Starting in 2012, Xylem and IVL Swedish Environmental Research Institute began an extensive research project on water reuse system design. The mission was to understand the costs of building water reuse plants, their operating expenses over 20 years, and how to deliver the most environmentally efficient solution.
Aleksandra Lazic, Senior Process Engineer of R&D Treatment at Xylem, has been involved in the research project from the beginning. She says that one important measurement and decision tool when building or retrofitting a sustainable water reuse plant is the plant’s life cycle cost (LCC). The LCC, which this article focuses on, includes capital expenditure (CAPEX) and operational expenditure (OPEX).
Finding 1: For a water reuse system, operational expenses can cost more than capital expenses in the long term
The research first involved a pilot study at Hammarby Sjöstadsverk looking at eight different treatment lines. Then the researchers did full-scale modeling of four different effluents in plants of three sizes: 20,000 PE, 100,000 PE, and 500,000 PE. The modeling, based on market conditions in Spain, showed that for plants larger than 100,000 PE, OPEX is the largest fraction of the overall life cycle cost, not CAPEX.
“This is really interesting and important because many people focus only on the initial investment costs, on how much they pay today,” Lazic says. “In fact, the research shows that the initial capital investment is not an adequate indicator of a sustainable economic solution. You need to look at the long-term operating costs to determine your full life cycle cost. With this information, we can show customers interested in sustainable solutions how they can achieve the lowest cost over the long term for their particular plant size.”
Finding 2: The size of the plant matters when determining the most cost-efficient, sustainable solution
“The size of a plant plays a huge role,” Lazic says. “One example is for agriculture reuse, where you can get the same effluent quality from two different kinds of equipment, either a dual-media filter or a disc filter. If a customer with the smallest plant size in this study, 20,000 PE, is only interested in finding a cost-efficient solution, then the disc filter line is acceptable – although it uses chemicals. As the size of the plant increases, however, we saw that the dual-media filter led to the lower life cycle cost.”
“We have created a matrix of information around life cycle costs,” Lazic says. “Based on the size of a customer’s plant, regional requirements, and their interest in sustainably lowering their costs, we can help them find a water reuse system that meets their needs.”
Finding 3: The secondary treatment step costs the most to build and operate
When building a treatment plant for water reuse, in addition to conventional wastewater treatment steps the plant also needs tertiary and disinfection steps. The research shows that the largest initial investment, mostly due to civil cost, and long-term operating costs come from the secondary treatment step.
“In order to understand which part of the treatment process is most responsible for costs, we looked at each step, from the preliminary step to disinfection and sludge handling,” Lazic says. “We did this to learn where we need to focus our R&D efforts so we can decrease the overall life cycle cost. What we found is that the secondary treatment step, SBR, has the largest fraction of the cost in a water reuse system.”
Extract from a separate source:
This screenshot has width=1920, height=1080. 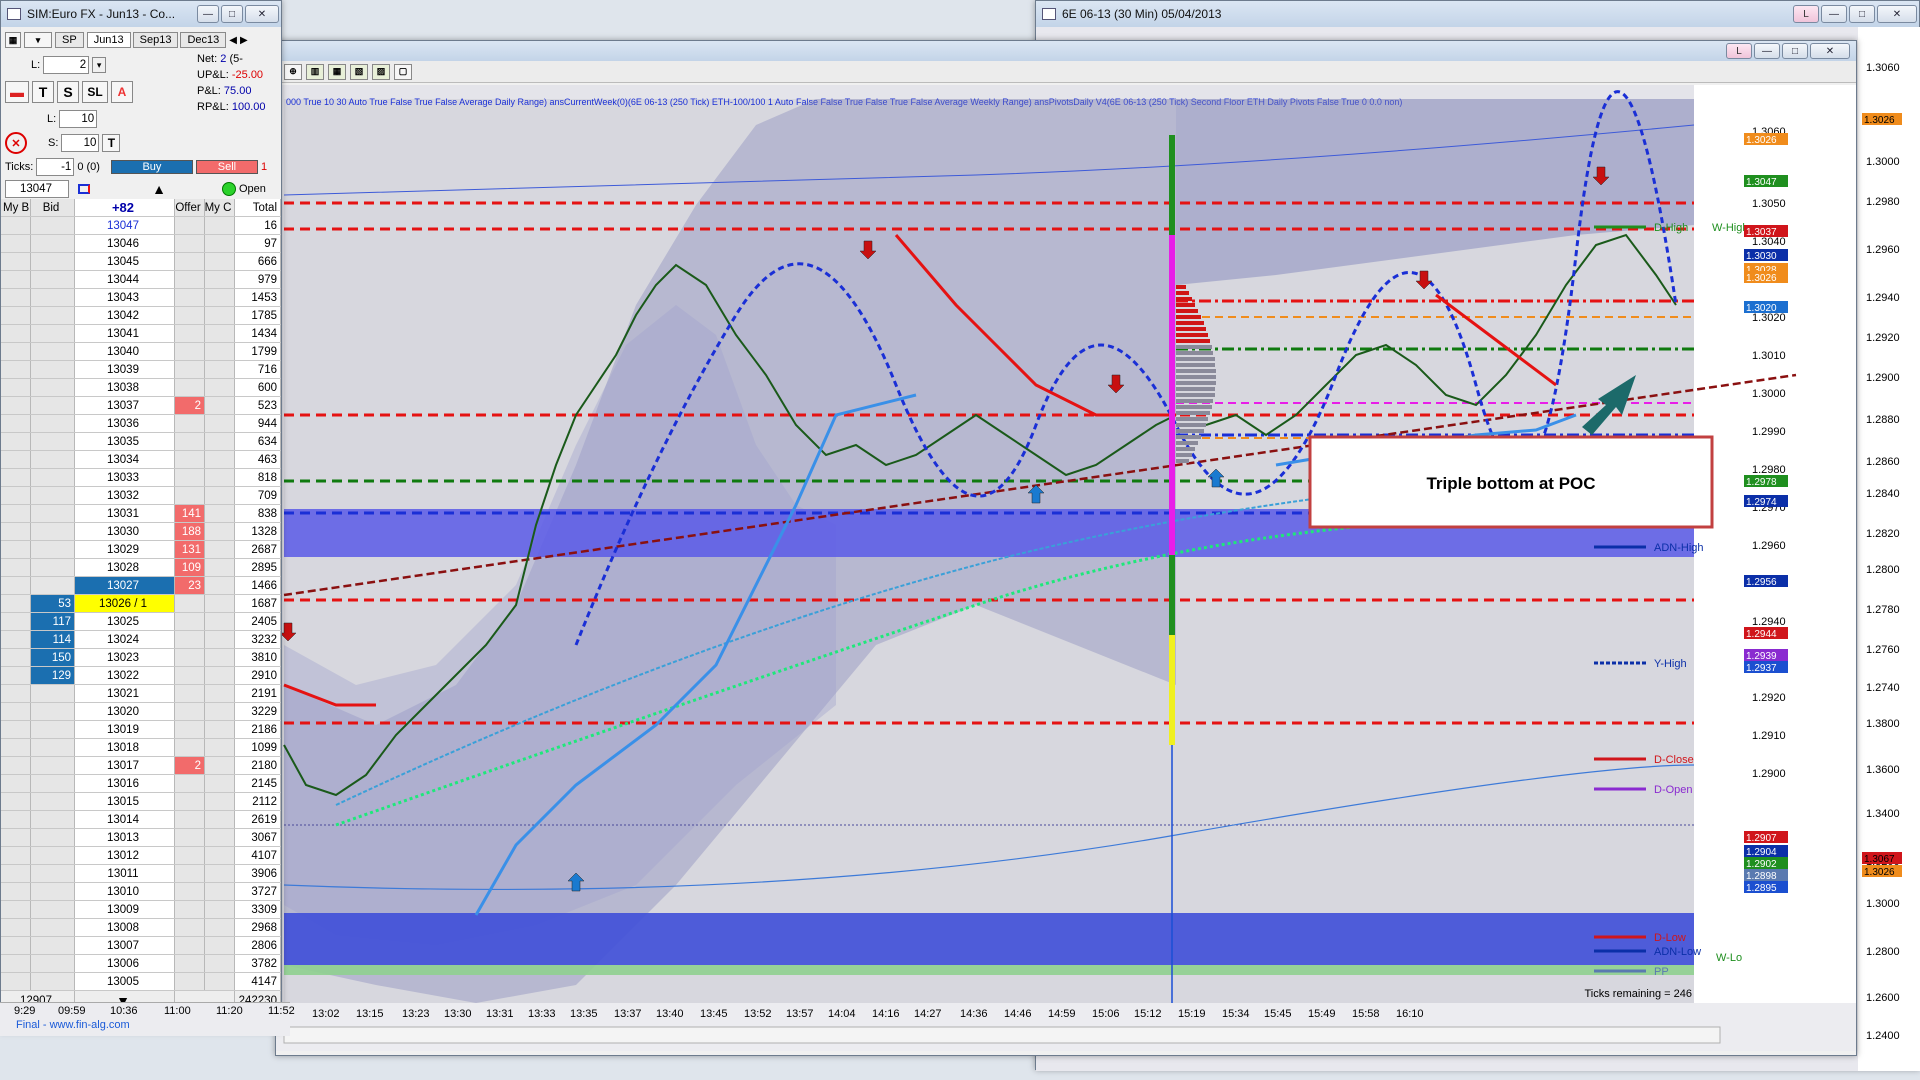 What do you see at coordinates (70, 40) in the screenshot?
I see `account-select: SP` at bounding box center [70, 40].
SBR represents 65 percent of the total capital investment for a plant, followed by sludge handling and rapid gravity dual-media filtration both at 9 percent, and UV at 2 percent. This means that improving water quality to the reuse level increases the LCC by only a few percent. In addition, when looking at the operating costs of a plant over 20 years, energy consumption represents 56 percent of total costs. Half of this energy is used by SBR.
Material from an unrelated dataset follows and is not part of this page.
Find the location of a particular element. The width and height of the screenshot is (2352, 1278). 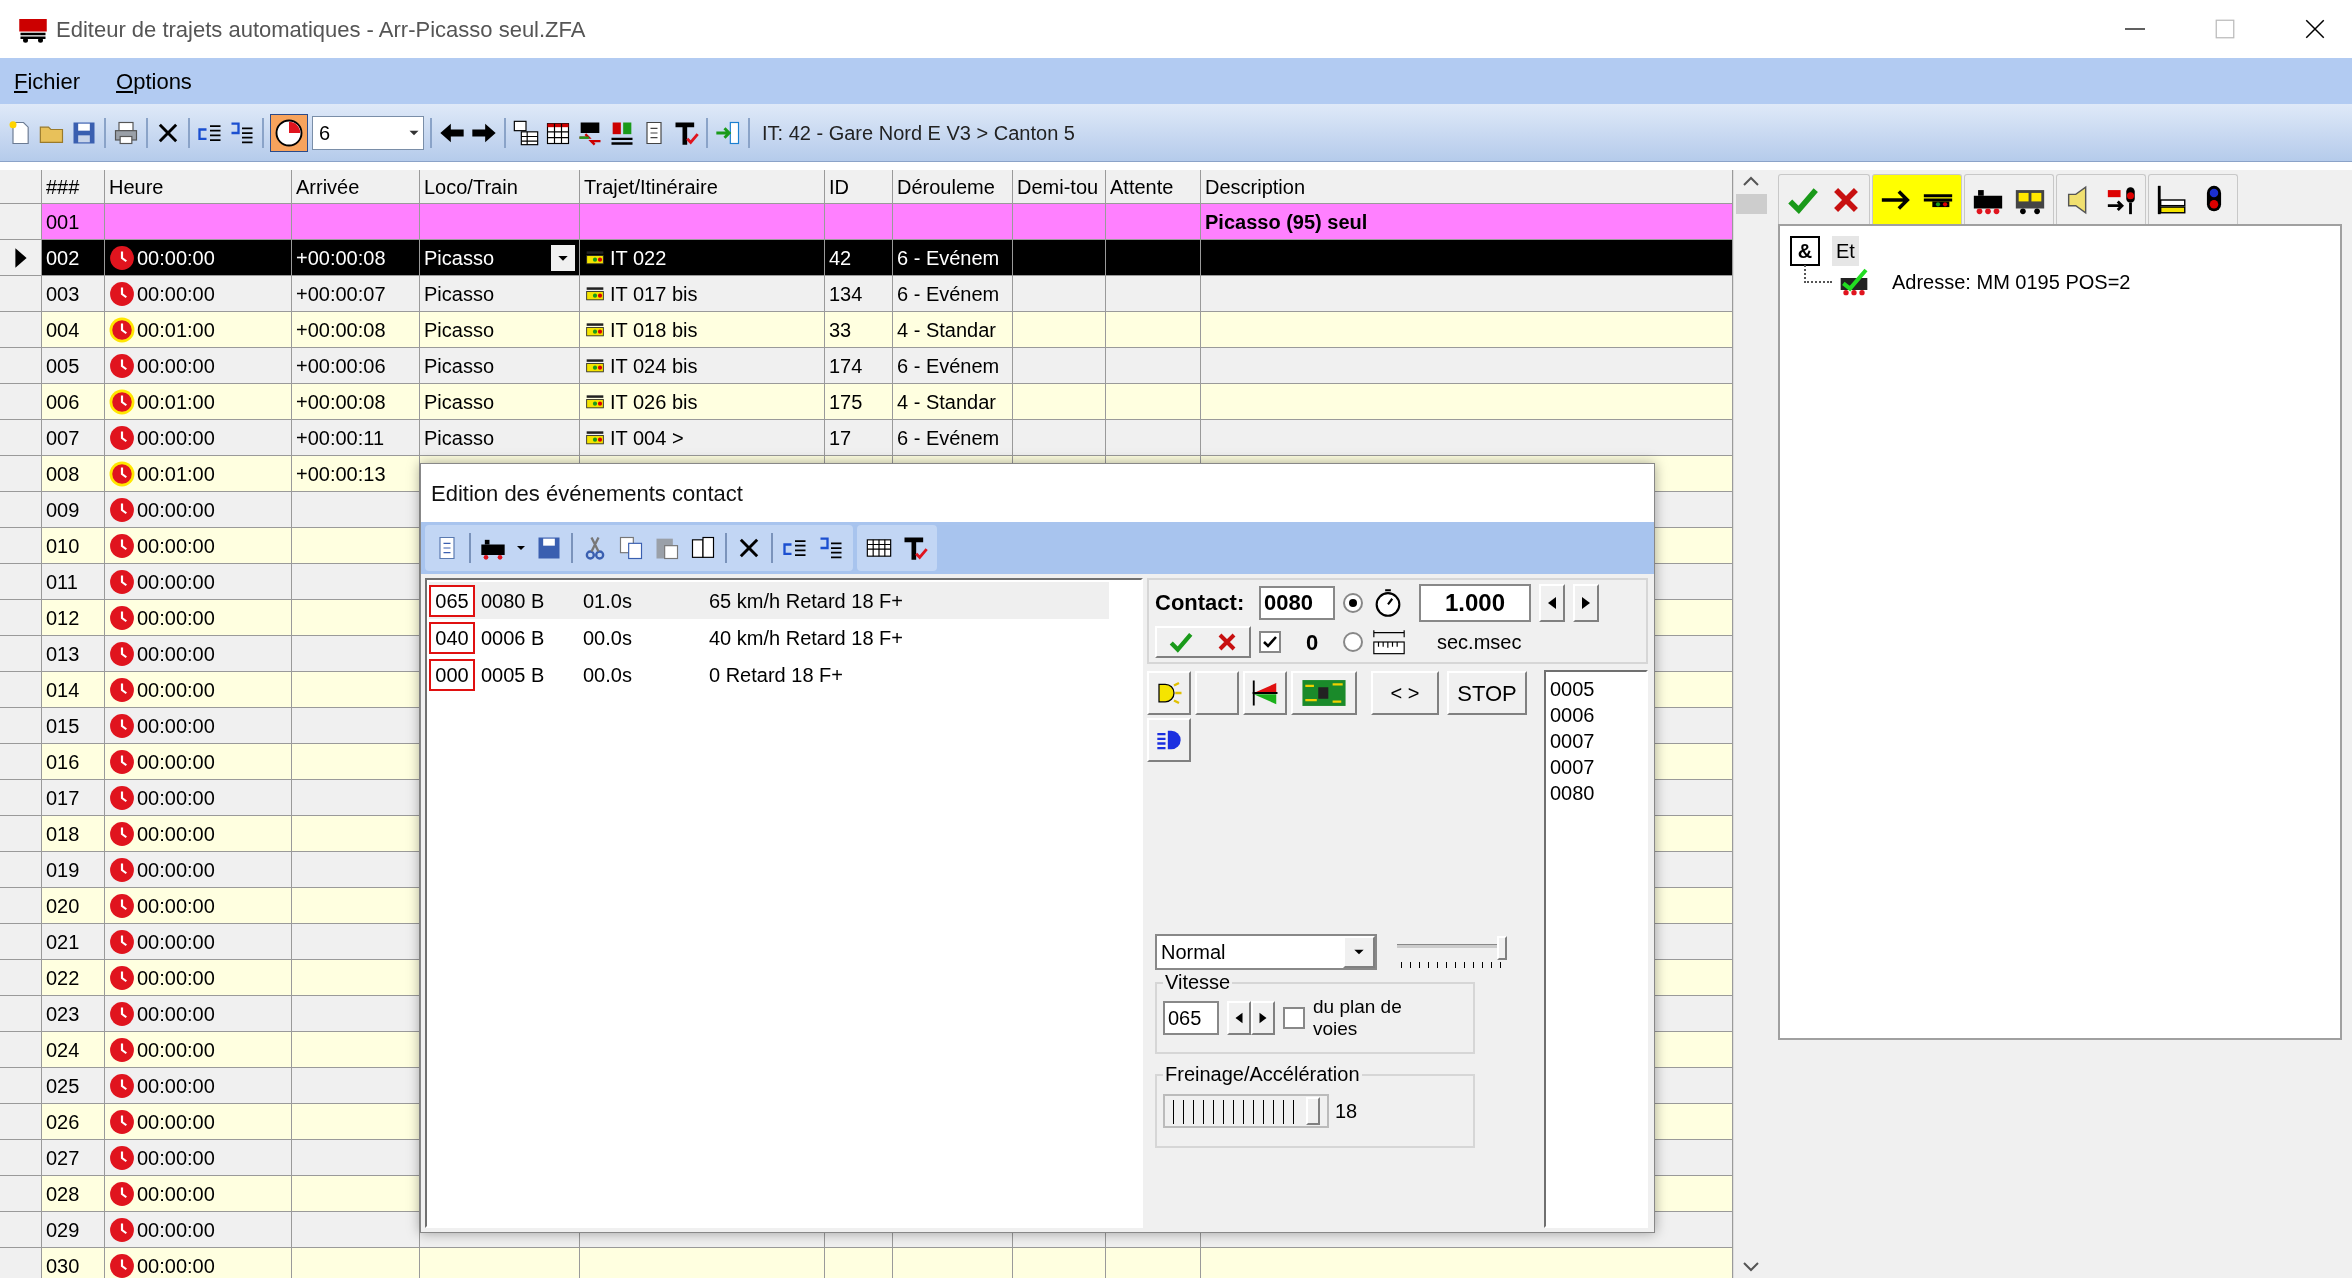

event-description: 65 km/h Retard 18 F+ is located at coordinates (806, 601).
“We recommend optimizing secondary treatment to achieve the best treatment sustainability,” Lazic says. “These findings have also led us to continue our work on the secondary treatment step, so we can decrease its footprint and energy consumption. For example, we have used this research to decrease the footprint of our ICEAS SBR solution by 15 percent, which decreases CAPEX by 10-15 percent.”
Xylem has also developed a process controller for its ICEAS SBR solution called OSCAR. Due to the work done at Hammarby, additional control modules were developed that have decreased energy consumption by 20 percent, and OPEX by 10-15 percent.